--- WORK REQUEST ---
Lines below that include "computer" are the answer; copy each one.

--- INPUT DATA Enclosed Below ---

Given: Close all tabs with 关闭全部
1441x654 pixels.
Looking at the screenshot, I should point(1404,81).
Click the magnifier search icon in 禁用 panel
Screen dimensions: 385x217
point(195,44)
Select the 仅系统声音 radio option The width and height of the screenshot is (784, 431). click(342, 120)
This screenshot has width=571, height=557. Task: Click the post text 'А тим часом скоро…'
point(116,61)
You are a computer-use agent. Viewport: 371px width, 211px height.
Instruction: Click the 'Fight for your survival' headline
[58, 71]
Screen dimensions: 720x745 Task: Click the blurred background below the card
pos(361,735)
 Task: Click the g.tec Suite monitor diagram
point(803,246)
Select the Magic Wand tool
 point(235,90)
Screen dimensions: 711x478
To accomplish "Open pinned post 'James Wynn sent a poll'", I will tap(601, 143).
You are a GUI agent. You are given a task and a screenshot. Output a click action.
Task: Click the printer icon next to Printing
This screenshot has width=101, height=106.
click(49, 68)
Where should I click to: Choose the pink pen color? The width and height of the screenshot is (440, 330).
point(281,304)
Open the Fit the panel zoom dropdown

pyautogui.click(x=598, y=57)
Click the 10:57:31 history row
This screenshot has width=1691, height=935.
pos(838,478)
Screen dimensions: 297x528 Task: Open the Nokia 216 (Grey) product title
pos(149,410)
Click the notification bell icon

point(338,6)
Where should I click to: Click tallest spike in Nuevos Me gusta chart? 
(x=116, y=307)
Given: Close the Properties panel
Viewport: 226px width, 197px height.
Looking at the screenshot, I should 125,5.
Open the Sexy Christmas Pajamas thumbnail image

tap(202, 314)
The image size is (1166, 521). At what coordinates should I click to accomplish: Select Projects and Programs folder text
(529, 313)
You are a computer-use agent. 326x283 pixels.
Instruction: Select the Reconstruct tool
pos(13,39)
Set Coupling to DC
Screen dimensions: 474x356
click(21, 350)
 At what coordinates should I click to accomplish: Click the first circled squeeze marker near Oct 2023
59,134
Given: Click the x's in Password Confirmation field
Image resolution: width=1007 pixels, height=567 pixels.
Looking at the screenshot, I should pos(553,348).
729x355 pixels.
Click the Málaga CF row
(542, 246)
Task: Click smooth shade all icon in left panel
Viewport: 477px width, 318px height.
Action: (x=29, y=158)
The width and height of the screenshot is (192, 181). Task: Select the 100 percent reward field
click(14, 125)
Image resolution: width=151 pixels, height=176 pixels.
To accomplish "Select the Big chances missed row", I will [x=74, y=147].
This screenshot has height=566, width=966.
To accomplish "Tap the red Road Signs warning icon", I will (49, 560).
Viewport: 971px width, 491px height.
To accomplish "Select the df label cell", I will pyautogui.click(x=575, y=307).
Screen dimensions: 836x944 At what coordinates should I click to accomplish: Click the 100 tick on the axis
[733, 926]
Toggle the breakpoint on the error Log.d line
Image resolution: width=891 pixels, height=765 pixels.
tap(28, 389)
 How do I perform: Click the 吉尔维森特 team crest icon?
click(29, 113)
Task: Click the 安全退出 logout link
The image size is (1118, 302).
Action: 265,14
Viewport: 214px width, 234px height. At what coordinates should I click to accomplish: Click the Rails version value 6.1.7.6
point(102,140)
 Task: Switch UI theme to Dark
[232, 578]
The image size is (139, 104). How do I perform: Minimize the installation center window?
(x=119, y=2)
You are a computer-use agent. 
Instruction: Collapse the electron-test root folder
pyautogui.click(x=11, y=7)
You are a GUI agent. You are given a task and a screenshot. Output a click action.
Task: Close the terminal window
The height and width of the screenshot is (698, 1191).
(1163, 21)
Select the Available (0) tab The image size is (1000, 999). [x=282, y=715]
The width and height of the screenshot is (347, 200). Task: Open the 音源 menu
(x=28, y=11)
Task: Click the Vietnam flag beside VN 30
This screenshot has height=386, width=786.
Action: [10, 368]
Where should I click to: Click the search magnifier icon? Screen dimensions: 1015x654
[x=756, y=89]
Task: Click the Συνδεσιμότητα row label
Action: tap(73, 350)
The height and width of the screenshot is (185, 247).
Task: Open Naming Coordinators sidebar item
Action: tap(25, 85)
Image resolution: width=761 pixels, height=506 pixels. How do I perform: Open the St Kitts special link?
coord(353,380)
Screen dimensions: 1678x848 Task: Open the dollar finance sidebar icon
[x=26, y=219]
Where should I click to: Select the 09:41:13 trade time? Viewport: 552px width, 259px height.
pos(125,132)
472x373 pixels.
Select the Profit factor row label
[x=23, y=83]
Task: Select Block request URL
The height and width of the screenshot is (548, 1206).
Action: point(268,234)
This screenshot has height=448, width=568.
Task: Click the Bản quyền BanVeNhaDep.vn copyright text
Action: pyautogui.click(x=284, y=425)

--- End of Enclosed INPUT DATA ---

--- REPLY ---
You are a computer-use agent. Viewport: 371px width, 211px height.
You are a computer-use agent. 326x283 pixels.
You are a computer-use agent. 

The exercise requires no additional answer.